Co-chairman of the Council of Ministers of Bosnia and Herzegovina
- In office 3 February 1999 – 6 June 2000 Serving with Haris Silajdžić
- President: Alija Izetbegović Živko Radišić Ante Jelavić
- Preceded by: Boro Bosić
- Succeeded by: Spasoje Tuševljak (as Chairman of the Council of Ministers)

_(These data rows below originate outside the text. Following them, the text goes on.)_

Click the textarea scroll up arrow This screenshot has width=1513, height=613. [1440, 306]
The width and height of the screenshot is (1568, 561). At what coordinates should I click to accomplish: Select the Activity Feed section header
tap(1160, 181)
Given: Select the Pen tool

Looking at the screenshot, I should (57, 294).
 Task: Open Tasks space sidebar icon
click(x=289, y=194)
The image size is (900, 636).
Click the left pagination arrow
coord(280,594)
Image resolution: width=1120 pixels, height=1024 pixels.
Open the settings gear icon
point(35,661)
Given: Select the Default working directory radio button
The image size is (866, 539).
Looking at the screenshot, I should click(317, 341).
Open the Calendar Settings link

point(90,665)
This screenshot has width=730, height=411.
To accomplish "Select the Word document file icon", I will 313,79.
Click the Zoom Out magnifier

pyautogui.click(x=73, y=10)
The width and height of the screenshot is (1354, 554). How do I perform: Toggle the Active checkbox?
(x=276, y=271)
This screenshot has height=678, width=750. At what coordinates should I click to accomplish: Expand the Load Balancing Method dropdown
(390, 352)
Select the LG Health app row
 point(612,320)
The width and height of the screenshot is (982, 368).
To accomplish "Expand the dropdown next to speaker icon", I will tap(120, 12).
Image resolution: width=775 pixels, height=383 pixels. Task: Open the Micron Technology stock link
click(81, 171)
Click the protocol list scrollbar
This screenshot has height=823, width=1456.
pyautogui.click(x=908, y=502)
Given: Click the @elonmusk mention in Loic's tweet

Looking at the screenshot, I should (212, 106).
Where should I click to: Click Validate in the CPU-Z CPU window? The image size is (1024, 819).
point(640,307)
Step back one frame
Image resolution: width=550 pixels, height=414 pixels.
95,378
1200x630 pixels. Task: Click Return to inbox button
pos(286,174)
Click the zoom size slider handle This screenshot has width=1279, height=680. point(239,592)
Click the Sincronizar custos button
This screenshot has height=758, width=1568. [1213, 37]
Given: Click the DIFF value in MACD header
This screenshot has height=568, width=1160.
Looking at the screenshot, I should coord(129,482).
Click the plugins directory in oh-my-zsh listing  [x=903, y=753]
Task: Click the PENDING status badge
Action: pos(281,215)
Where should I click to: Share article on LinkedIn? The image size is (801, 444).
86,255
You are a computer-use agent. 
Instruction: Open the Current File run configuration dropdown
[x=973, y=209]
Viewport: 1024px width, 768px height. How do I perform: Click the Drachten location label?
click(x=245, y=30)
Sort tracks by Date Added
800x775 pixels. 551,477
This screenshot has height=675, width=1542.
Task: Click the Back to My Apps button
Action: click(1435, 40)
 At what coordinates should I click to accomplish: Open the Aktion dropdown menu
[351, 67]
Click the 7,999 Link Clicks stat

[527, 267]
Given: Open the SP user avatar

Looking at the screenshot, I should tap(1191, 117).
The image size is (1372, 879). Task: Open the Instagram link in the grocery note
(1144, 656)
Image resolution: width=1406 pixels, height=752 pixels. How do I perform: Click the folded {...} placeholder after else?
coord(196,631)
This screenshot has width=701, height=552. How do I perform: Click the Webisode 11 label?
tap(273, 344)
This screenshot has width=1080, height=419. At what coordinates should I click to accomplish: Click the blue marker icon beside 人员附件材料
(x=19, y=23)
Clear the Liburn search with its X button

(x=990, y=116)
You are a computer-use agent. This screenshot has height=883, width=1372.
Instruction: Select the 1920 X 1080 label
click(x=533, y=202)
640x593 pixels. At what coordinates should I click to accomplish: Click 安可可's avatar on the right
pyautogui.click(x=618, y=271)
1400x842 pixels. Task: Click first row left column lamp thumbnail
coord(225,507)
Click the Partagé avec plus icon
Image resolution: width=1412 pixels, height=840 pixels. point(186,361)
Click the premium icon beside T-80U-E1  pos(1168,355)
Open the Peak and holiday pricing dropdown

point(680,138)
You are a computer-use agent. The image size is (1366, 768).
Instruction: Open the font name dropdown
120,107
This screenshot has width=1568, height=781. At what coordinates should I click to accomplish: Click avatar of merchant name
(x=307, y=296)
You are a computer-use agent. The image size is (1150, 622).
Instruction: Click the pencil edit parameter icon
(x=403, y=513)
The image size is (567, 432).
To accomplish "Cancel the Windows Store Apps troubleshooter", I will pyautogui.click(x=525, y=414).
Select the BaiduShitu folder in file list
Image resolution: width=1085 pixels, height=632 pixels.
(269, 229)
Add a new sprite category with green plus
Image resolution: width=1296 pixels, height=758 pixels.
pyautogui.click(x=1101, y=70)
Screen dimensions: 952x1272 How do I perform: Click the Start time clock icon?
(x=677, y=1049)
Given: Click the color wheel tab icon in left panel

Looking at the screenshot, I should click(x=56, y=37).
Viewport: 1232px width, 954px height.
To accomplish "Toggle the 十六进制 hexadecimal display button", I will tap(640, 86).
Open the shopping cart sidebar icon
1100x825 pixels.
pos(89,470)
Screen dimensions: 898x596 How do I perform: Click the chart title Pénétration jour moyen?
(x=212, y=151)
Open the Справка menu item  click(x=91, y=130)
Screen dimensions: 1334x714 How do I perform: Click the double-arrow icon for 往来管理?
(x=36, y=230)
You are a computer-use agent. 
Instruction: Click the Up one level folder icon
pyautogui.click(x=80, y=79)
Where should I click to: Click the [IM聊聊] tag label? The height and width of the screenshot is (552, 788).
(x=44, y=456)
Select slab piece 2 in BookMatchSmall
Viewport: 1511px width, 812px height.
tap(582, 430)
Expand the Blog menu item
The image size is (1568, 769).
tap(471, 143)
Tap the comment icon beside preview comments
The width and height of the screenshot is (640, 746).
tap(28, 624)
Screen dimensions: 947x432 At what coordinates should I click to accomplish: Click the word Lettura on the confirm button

Minister of Civil Affairs and Communication
- In office 22 February 2001 – 23 December 2002
- Prime Minister: Božidar Matić Zlatko Lagumdžija Dragan Mikerević
- Preceded by: Tihomir Gligorić
- Succeeded by: Safet Halilović (as Minister of Civil Affairs) Branko Dokić (as Minister of Communication and Traffic)

Personal details
- Born: 1949 (age 76–77) PR Bosnia and Herzegovina, FPR Yugoslavia
- Party: Socialist Party

= Svetozar Mihajlović =

Bosnian Serb politician

Svetozar Mihajlović (Светозар Михајловић; born 1949) is a Bosnian Serb politician who served as Co-Chairman of the Council of Ministers of Bosnia and Herzegovina from 1999 to 2000, serving alongside Haris Silajdžić.

Mihajlović subsequently served as Minister of Civil Affairs and Communication from 2001 to 2002. He is currently a member of the Senate of Republika Srpska.